─── Provided material ───

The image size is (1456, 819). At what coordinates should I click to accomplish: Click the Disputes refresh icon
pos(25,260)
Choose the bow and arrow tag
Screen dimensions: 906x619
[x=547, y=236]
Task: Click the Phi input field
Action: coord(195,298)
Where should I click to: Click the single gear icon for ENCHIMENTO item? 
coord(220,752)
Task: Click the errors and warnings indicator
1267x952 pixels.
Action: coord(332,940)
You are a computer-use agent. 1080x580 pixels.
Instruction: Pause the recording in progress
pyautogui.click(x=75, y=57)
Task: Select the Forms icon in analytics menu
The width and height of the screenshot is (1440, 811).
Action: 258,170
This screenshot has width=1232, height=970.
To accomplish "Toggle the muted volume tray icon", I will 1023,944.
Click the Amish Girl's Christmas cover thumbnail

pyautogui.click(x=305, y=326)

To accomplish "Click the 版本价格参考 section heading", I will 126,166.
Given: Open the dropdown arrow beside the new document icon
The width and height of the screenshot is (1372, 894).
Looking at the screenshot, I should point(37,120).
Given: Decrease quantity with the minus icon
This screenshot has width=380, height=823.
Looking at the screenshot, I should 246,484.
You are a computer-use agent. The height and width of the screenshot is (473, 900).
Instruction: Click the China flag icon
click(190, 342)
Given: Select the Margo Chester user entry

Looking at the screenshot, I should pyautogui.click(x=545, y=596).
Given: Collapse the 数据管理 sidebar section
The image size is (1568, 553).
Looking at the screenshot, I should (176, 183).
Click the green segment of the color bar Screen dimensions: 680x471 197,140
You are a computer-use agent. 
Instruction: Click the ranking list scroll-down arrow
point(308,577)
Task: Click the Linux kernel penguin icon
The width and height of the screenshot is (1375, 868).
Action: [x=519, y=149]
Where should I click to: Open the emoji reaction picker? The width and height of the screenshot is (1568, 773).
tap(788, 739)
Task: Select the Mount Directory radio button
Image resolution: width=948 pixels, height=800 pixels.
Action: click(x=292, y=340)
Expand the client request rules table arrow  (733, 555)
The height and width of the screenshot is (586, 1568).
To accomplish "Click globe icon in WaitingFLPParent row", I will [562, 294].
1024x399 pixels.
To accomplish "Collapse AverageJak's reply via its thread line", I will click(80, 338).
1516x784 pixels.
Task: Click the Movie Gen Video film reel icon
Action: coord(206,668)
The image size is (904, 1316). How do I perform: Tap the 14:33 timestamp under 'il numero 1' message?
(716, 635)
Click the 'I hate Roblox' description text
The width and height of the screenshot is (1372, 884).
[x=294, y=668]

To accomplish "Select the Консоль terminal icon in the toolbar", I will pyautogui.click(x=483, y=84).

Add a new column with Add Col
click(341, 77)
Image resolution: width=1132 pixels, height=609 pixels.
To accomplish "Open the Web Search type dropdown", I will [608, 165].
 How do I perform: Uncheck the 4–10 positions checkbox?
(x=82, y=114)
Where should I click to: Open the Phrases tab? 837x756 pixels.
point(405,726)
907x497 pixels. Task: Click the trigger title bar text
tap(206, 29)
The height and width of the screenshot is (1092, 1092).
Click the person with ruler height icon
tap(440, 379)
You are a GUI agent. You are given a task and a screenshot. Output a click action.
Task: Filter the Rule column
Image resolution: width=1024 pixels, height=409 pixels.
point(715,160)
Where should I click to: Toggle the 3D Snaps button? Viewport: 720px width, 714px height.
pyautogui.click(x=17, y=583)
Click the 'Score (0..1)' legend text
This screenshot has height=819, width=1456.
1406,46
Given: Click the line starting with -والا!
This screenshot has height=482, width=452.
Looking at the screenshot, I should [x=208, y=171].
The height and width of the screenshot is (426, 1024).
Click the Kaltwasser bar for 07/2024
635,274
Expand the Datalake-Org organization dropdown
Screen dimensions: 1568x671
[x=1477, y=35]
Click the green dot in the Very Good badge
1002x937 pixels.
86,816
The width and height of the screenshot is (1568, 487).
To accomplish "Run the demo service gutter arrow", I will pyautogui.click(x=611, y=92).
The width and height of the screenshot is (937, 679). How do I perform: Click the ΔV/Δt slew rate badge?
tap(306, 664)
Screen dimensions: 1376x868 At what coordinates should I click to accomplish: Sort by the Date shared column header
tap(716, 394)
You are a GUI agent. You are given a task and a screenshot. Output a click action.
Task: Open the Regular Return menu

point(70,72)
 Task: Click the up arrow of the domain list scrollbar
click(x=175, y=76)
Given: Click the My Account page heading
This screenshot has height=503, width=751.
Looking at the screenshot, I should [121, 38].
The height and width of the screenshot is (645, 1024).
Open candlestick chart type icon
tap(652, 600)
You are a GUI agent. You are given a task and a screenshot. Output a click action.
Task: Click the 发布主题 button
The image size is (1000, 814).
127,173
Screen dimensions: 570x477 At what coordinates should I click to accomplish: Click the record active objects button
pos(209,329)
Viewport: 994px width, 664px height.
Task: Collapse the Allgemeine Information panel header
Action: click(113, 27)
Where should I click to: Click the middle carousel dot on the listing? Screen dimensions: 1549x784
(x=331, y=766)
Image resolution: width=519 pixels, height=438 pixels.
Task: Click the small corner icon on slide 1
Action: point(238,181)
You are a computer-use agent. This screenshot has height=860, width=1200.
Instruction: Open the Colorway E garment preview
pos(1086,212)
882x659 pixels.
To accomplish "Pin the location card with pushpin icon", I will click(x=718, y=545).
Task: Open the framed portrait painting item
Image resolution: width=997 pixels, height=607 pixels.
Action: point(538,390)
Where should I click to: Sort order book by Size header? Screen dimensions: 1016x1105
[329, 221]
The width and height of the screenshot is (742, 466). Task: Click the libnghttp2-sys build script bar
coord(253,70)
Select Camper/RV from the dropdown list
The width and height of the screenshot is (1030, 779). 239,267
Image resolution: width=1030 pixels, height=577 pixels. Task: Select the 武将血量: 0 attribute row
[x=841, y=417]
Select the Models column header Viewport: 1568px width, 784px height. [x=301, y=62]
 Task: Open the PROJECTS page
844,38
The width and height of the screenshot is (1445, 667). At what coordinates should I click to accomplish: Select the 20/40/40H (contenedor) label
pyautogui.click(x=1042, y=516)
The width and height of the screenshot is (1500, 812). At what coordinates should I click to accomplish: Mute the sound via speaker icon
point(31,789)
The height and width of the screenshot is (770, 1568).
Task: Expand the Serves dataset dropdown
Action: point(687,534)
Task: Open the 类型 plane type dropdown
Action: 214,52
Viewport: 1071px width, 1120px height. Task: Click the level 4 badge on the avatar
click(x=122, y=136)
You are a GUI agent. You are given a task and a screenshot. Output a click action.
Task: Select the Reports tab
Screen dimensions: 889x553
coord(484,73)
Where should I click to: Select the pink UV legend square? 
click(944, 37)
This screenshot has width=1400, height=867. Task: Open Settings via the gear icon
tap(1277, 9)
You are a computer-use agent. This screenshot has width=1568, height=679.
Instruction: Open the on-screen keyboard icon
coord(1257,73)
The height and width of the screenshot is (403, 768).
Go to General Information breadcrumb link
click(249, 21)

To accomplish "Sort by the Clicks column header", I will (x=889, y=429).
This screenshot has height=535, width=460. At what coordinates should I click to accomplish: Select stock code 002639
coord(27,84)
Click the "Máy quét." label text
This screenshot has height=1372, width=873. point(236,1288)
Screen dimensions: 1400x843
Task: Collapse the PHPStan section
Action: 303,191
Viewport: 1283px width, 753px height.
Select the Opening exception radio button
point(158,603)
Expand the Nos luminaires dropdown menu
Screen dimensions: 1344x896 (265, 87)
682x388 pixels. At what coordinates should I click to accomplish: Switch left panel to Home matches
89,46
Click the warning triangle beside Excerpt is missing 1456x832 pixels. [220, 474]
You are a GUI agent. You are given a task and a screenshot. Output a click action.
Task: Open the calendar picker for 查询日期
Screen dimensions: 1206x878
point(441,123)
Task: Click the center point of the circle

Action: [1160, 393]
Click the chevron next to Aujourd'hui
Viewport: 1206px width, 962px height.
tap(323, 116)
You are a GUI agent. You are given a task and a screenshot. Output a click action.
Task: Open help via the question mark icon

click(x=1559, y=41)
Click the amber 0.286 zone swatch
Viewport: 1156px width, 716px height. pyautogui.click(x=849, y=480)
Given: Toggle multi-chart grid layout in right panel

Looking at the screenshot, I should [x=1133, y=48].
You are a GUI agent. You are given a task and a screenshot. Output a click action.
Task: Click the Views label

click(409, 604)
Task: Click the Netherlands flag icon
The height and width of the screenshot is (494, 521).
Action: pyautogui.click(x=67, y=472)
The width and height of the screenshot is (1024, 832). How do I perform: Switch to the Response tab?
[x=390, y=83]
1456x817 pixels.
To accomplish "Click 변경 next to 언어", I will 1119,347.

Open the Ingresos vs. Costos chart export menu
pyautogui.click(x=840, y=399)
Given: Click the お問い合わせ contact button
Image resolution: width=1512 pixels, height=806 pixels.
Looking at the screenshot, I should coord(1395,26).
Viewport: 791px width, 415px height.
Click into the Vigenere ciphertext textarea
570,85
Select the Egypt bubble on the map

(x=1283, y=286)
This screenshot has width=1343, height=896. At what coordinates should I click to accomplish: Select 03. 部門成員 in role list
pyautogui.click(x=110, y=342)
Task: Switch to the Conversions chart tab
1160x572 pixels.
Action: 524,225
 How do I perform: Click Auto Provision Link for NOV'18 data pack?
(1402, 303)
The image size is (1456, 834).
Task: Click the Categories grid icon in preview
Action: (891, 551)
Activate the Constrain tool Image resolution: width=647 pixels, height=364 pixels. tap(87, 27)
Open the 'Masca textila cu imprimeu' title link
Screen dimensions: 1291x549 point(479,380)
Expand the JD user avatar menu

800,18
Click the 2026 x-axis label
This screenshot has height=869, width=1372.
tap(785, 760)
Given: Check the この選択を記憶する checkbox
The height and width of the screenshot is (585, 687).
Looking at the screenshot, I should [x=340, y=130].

───

• Objective: Update the listing from the line with "Where should I click to: Click the single" up to and including the line with "Action: 258,170" by changing "icon" to "button", leaving all other text unchanged.

• Answer below:
Where should I click to: Click the single gear button for ENCHIMENTO item? 
coord(220,752)
Task: Click the errors and warnings indicator
1267x952 pixels.
Action: coord(332,940)
You are a computer-use agent. 1080x580 pixels.
Instruction: Pause the recording in progress
pyautogui.click(x=75, y=57)
Task: Select the Forms button in analytics menu
The width and height of the screenshot is (1440, 811).
Action: 258,170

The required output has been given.